L’article 40 de la loi de finances pour 2019 avait considérablement aménagé les conditions d’exonération de droits de mutation à titre gratuit, à hauteur de 75% de leur valeur, des titres d’une société opérationnelle en cas de transmission, dispositif communément appelé « Pacte Dutreil ».

L’Administration fiscale a ainsi modifié sa doctrine et propose un projet de BOFIP en consultation publique jusqu’au 6 juin 2021 pour tenir compte des évolutions législatives et jurisprudentielles récentes, notamment sur les principaux sujets suivants :

(i) Outre les personnes physiques, les transmissions de titres à des fonds de pérennité, créés par la Loi PACTE du 22 mai 2019, peuvent depuis le 1er janvier 2019, bénéficier de l’exonération Dutreil.

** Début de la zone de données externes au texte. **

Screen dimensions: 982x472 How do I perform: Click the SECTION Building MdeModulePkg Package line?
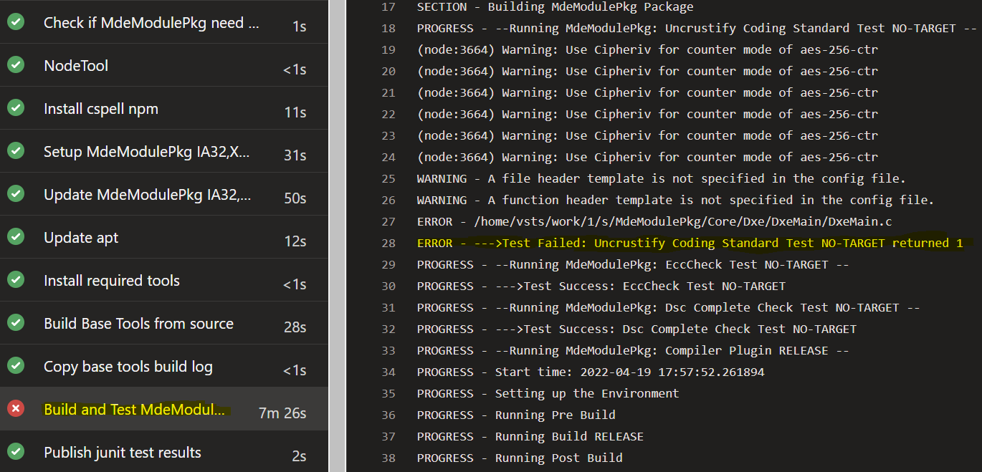click(555, 7)
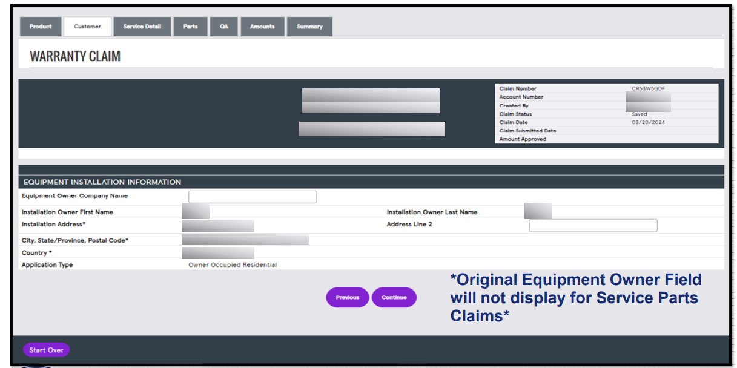Switch to the Product tab
Image resolution: width=737 pixels, height=368 pixels.
[x=40, y=26]
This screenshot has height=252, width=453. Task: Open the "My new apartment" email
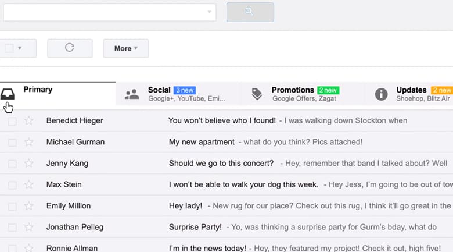pyautogui.click(x=202, y=142)
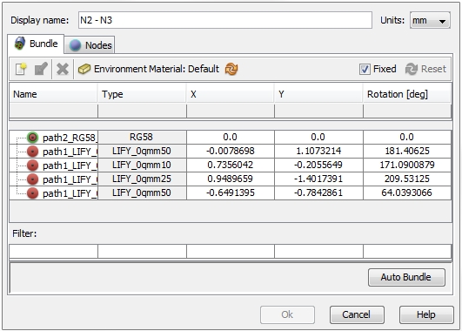Viewport: 462px width, 331px height.
Task: Select the X value 0.9489659 cell
Action: coord(230,179)
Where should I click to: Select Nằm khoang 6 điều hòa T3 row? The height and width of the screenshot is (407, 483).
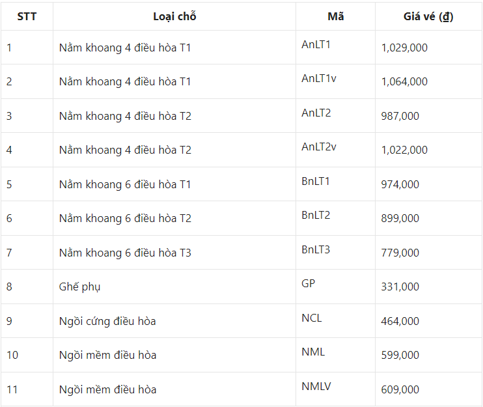(242, 253)
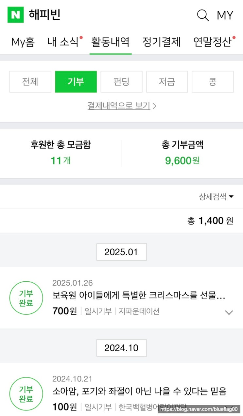Open the 보육원 아이들에게 크리스마스 donation title
Viewport: 243px width, 416px height.
139,296
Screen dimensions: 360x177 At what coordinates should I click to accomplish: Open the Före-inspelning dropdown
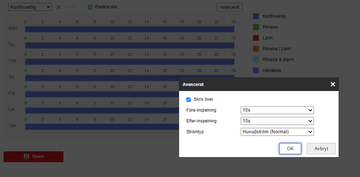coord(277,110)
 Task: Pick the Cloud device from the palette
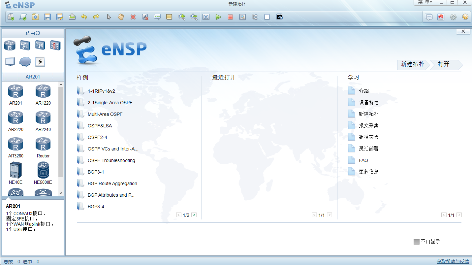[x=25, y=61]
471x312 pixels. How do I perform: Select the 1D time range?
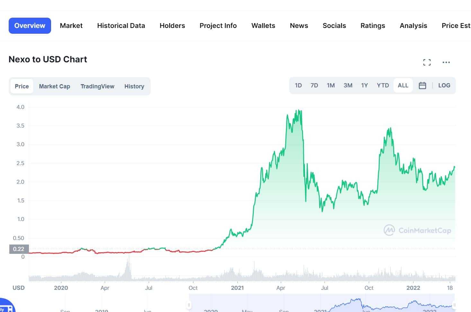pos(298,85)
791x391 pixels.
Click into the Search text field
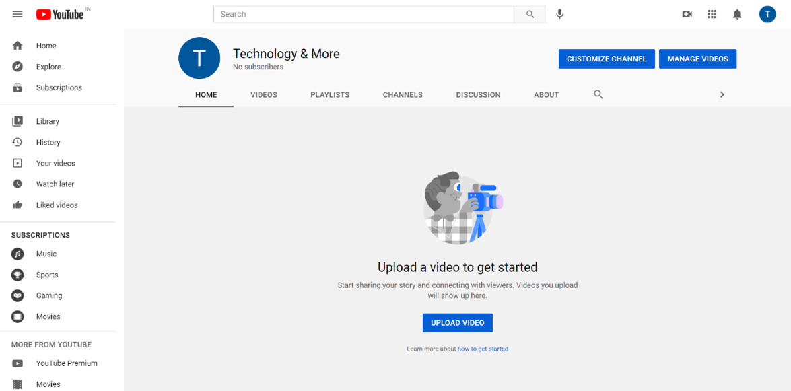pyautogui.click(x=364, y=14)
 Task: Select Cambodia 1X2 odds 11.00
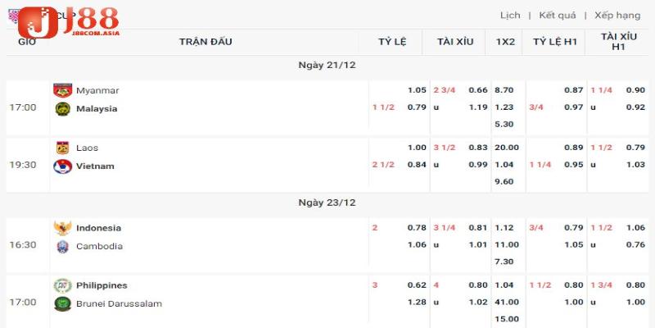click(507, 244)
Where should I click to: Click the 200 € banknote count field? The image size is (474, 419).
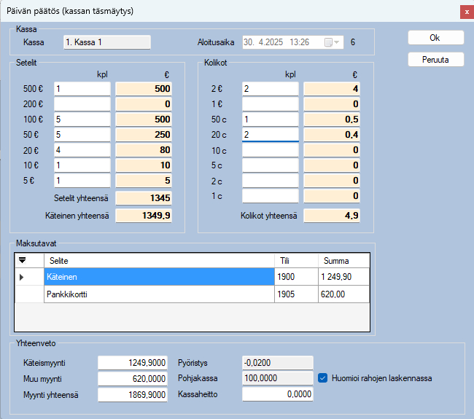(x=82, y=104)
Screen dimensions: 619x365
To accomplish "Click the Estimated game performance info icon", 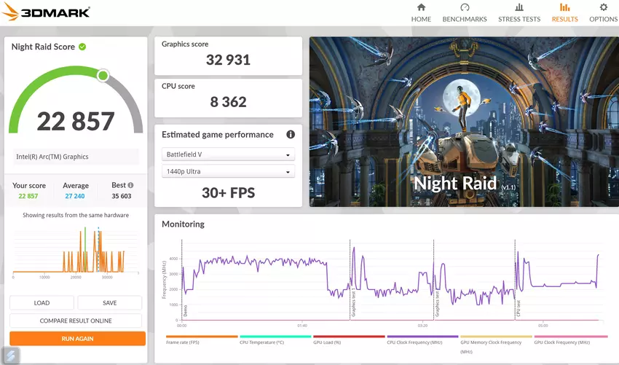I will pos(291,135).
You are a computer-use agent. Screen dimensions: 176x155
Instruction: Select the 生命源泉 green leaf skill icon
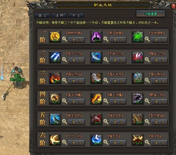pos(137,37)
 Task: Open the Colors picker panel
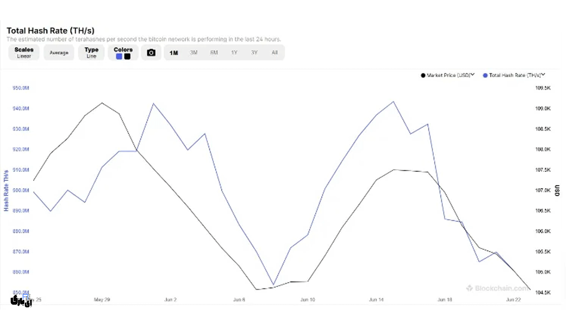point(123,50)
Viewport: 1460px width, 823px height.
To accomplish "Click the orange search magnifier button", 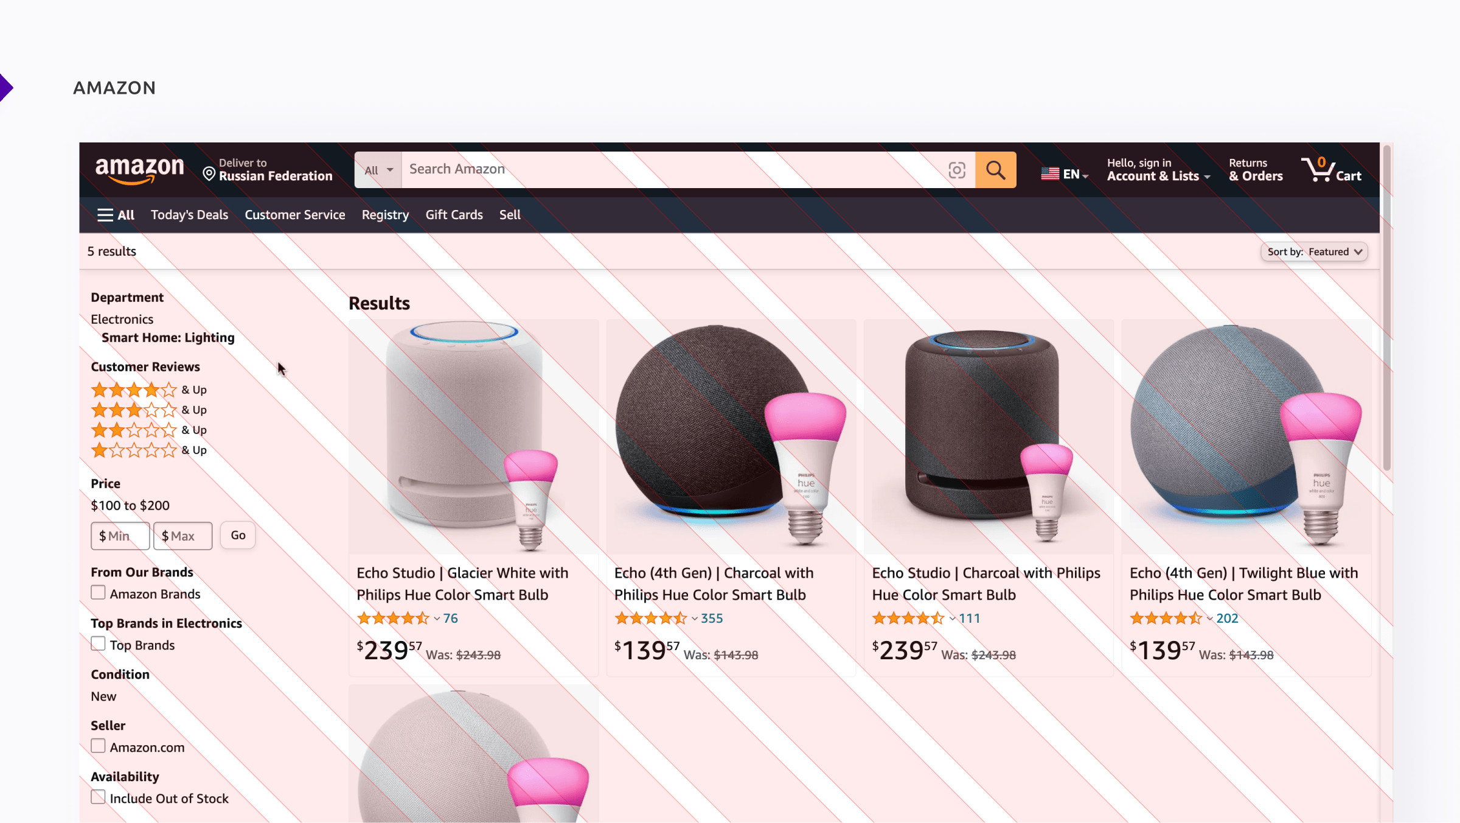I will pyautogui.click(x=995, y=170).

(ii) L’Administration fiscale a pris soin de tirer les conséquences de la réponse ministérielle BOBE du 31 mai 2005, admettant le bénéfice de l’exonération Dutreil aux sociétés en participation.

(iii) Si le doute pouvait subsister sur l’éligibilité au Pacte Dutreil de l’activité de location meublée, il est désormais levé, le projet de BOFIP l’excluant sans ambiguïté.

(iv) Le projet de BOFIP précise que bien que la société objet d’un Pacte Dutreil doive conserver son activité éligible tout au long de la durée des engagements collectifs et individuels, soit, a minima 6 ans, un changement d’activité est toutefois possible pendant cette période, si la nouvelle activité éligible est exercée « immédiatement après ou concomitamment avec l’ancienne ». Reste à savoir quel sera le degré d’appréciation retenu par l’Administration dans ce type de situation.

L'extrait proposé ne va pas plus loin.